Access to fertility freezing treatments is becoming more scarce, as UK policy guidelines on fertility preservation are rigorous and NHS funding is “variable”
Millions of people potentially face a postcode lottery to access treatments such as the freezing of reproductive tissue, eggs, sperm, or embryos.
Needing to meet NICE guidelines on fertility preservation, NHS patients can be denied fertility freezing treatments as they may not win the “postcode lottery” – depending on where some people live in the UK could mean they are denied an NHS treatment.
NHS fertility freezing treatments can fulfil a range of medical needs, including cancer and transgender issues, or becoming parents in the future – which are often not guaranteed as funding across the NHS is “variable”.

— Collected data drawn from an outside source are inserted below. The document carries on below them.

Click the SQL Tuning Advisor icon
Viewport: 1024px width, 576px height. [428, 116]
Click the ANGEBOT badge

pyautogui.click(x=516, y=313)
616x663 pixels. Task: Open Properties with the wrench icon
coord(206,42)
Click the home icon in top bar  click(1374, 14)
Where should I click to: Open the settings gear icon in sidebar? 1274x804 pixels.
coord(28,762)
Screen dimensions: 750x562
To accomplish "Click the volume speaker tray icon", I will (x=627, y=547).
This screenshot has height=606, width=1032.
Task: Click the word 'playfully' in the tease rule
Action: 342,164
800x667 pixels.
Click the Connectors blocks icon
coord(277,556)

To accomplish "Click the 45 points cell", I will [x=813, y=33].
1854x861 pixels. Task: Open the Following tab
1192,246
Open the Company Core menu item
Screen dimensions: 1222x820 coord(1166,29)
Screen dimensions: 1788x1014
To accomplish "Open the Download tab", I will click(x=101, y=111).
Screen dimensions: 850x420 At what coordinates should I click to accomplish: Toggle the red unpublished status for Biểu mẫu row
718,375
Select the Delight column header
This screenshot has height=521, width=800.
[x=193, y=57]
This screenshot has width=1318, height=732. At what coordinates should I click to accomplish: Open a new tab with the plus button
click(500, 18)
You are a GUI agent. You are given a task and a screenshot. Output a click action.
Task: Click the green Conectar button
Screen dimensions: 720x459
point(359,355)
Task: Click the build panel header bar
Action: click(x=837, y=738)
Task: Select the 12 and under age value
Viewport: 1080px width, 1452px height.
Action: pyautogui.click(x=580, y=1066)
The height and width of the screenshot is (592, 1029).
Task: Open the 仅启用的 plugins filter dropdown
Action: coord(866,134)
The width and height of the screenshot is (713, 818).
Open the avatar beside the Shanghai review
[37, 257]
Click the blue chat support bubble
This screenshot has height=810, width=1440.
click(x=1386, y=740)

The postcode lottery was most apparent for transgender people trying to access fertility freezing treatments, and those with non-malignant diseases that can affect the ability to conceive – like recurrent endometriosis and autoimmune conditions.
The disparity in fertility preservation provision across the UK
Published in the journal Human Fertility, the authors analysed 155 fertility preservation policies in the UK between December 2020 and February 2021. All NHS health trusts and boards responsible for providing treatment in Scotland, Wales and Northern Ireland were included, and 129 (out of 135) CCGs in England.
Fertility freezing treatments procedures are where reproductive cells, gametes, are extracted and then frozen and stored to potentially give people the option of being able to reproduce in the future.
Analysing funding for all aspects of fertility preservation – including the type of cryopreservation procedure, number of ejaculation/ovarian stimulation cycles, number of years for storing gametes (eggs, sperm etc), and treatment to replace gametes – other eligibility criteria, like gender, age, and patient body mass index (BMI) were also taken in account.
In England, all CCGs that responded fund gamete and embryo freezing for cancer. Nine out of ten. At 89%, fund fertility preservation treatments for both cancer and non-malignant conditions, whereas only one in ten, 11%, fund fertility preservation treatments for cancer only. The majority of CCGs fund storage of gametes for a decade, a third have a 5-year limit.
As an important procedure for people who could want children in the future, ovarian tissue freezing is the only option for prepubescent girls to preserve their fertility in advance of chemotherapy, and for women who can’t delay cancer treatment.
However, data from this study demonstrates that fewer than one in ten, at 7%, of NHS commissioners in England fund this type of fertility preservation – as opposed to Scotland, where they all do.
Referrals have risen considerably for fertility preservation over the last few years
Apart of this postcode lottery, researchers found that only 42% of English-based clinical commissioning groups (CCGs) – who are responsible for assigning funding to the NHS health trusts – specify any provision for transgender patients.
Sania Latif, from the Reproductive Medicine Unit at University College London Hospital, said: “Our study highlights the disparity in fertility preservation provision across the UK.
“Variation in provision creates a lack of parity between patients and affects the holistic care of the pathology being treated. Notably, funding for those undergoing treatment for gender incongruence and ovarian tissue cryopreservation is inconsistent and needs to be addressed.
“This national audit serves as a tool for all stakeholders… to appeal to their local commissioners for uniformity of policy, equal access to care for patients and implementation of standardized fertility preservation provision in the UK.”
These restrictive policies also exist in Wales and Northern Ireland where policies do not specify funding for ovarian tissue freezing – yet in Scotland, the situation is by far the most inclusive according to the data.
In Scotland there is a national policy to provide funding for fertility freezing treatments, as well as freezing of all reproductive material including ovarian tissue, and for most patients. Storage of gametes is also funded for at least ten years.
Among the reasons for the significant differences in provision across the UK, authors suggest that one factor could be that fertility preservation is considered part of fertility treatment such as IVF, “which is notoriously underfunded”.
Additionally, some CCGs do not follow NICE (National Institute for Health and Care Excellence) guidelines for fertility preservation, meaning a standardisation of policies is needed.